Dize: Poderão,acaso, equiparar-se os sábios com os insipientes? 39:9

Qual é o sentido profundo da palavra “Daleel” que muitas vezes é falado, mas muito poucos de nós entendem o que “daleel” realmente Assignifica.

Por Shazia Ahmad, Informações adicionais foram adicionadas ao artigo escrito por Yusuf Rios & Mohammed Ramadan al- Bouti

Aqui estão alguns pontos importantes que devem ser compreendidos antes que uma pessoa possa competentemente discutir decisões da Sharia (lei islâmica) e suas respectivas daleels

A daleel pode ser algo diferente de um verso do Alcorão ou hadith (tradição profética).

A palavra daleel, frequentemente traduzida como prova ou evidência, é definida na maioria dos livros de Usul como uma indicação das fontes das quais uma decisão prática da lei islâmica (hukm) pode ser deduzida. Enquanto o Alcorão e a Sunnah são as principais e mais essenciais fontes a partir do qual se derivam as decisões da Sharia, existem também outras fontes legítimas. Consenso acadêmico (ijmaa’) e raciocínio analógico (qiyas) são duas das fontes mais reconhecidas após o Alcorão e a Sunnah, enquanto que há uma série de outras sobre as quais há discordância acadêmica histórica, como a consideração do interesse público (istislah), costume (‘urf), a preferência jurídica (istihsan), e assim por diante.

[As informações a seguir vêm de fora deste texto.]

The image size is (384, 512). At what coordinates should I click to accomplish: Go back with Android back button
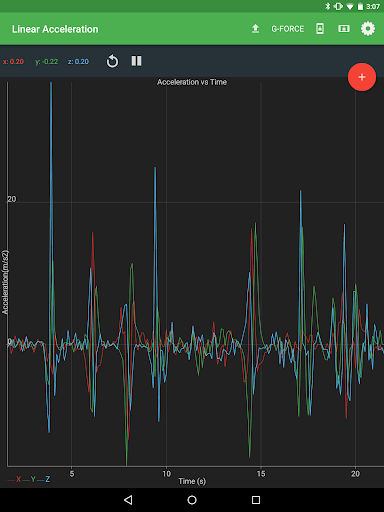(128, 500)
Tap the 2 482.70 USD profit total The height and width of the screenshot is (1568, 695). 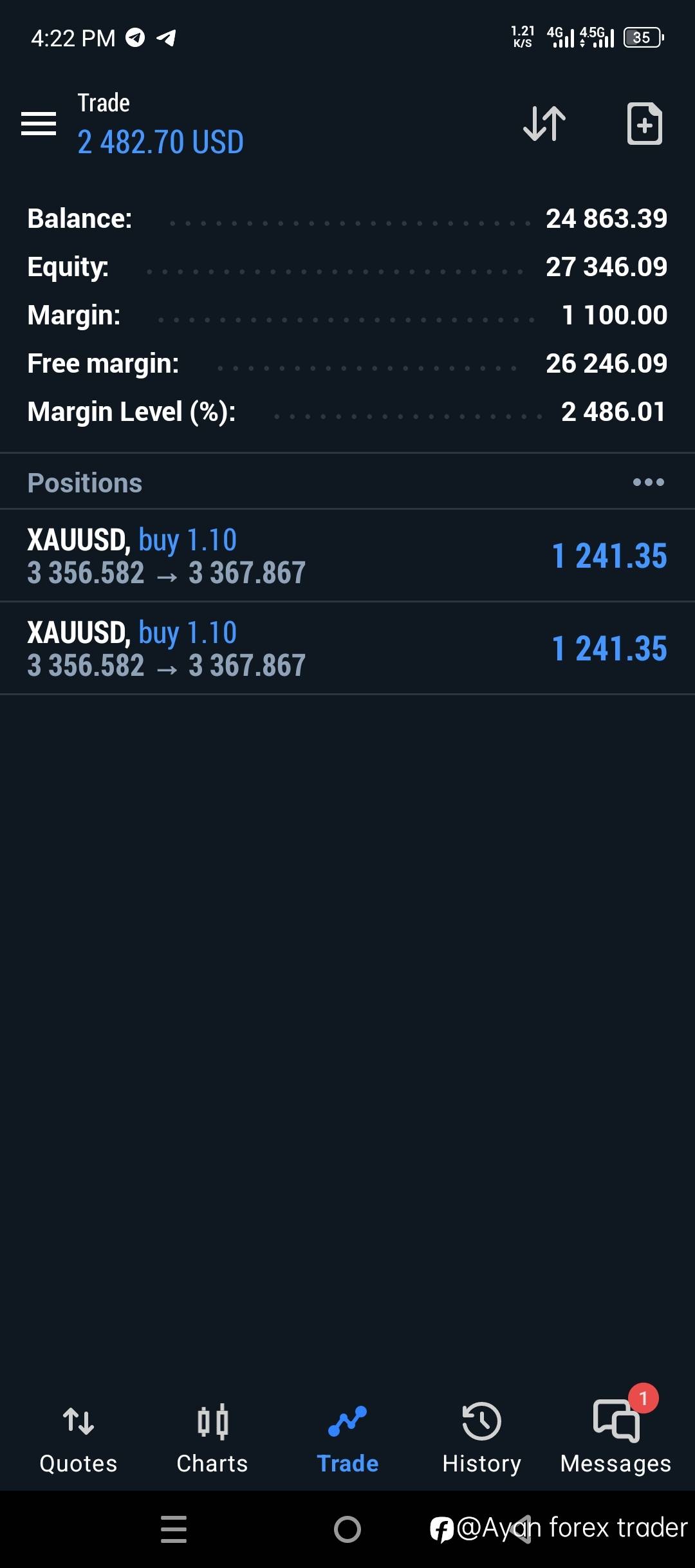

É a partir deste conjunto de fontes que um Mujtahid faz istinbaat, ou suas deduçôes legais, para chegar a uma decisão sobre uma matéria na Sharia. Portanto, a palavra daleel pode estar se referindo aos versos do Alcorão ou hadiths, ou a uma dessas outras fontes, dependendo do tema em questão.

• Citar um verso do Alcorão ou hadith como daleel para uma opinião não significa necessariamente que é a opinião definitiva e única sobre o assunto.

É importante entender que enquanto um verso do Alcorão ou hadith sonoro pode ser definitivo, absoluto e decisivo na sua autenticidade, isto pode ser apenas probabilístico (dhanni) em sua natureza probatória em relação a um determinado assunto. A maioria dos textos do Alcorão e da Sunnah é aberta a múltiplas interpretações dessa forma. A partir disso podemos vir a compreender que quando um versículo do Alcorão ou um hadith é usado como um daleel para uma opinião particular, este não necessariamente serve para anular as outras opiniões sobre o mesmo assunto.

Nos casos em que um verso corânico ou hadith sonoro é proferido de tal forma que apenas uma interpretação possível pode ser entendida a partir dele, então tal decisão seria considerada autoritária e decisiva. No entanto, na maioria dos casos, especialmente em relação às questões que muitas vezes se encontram em discussão e debate em nossas comunidades, citar um verso do Alcorão ou hadith como daleel não necessariamente fecha a porta a diferenças de opinião, já que o mesmo texto pode ser interpretado de diferentes maneiras por diferentes sábios (Mujtahid scholars)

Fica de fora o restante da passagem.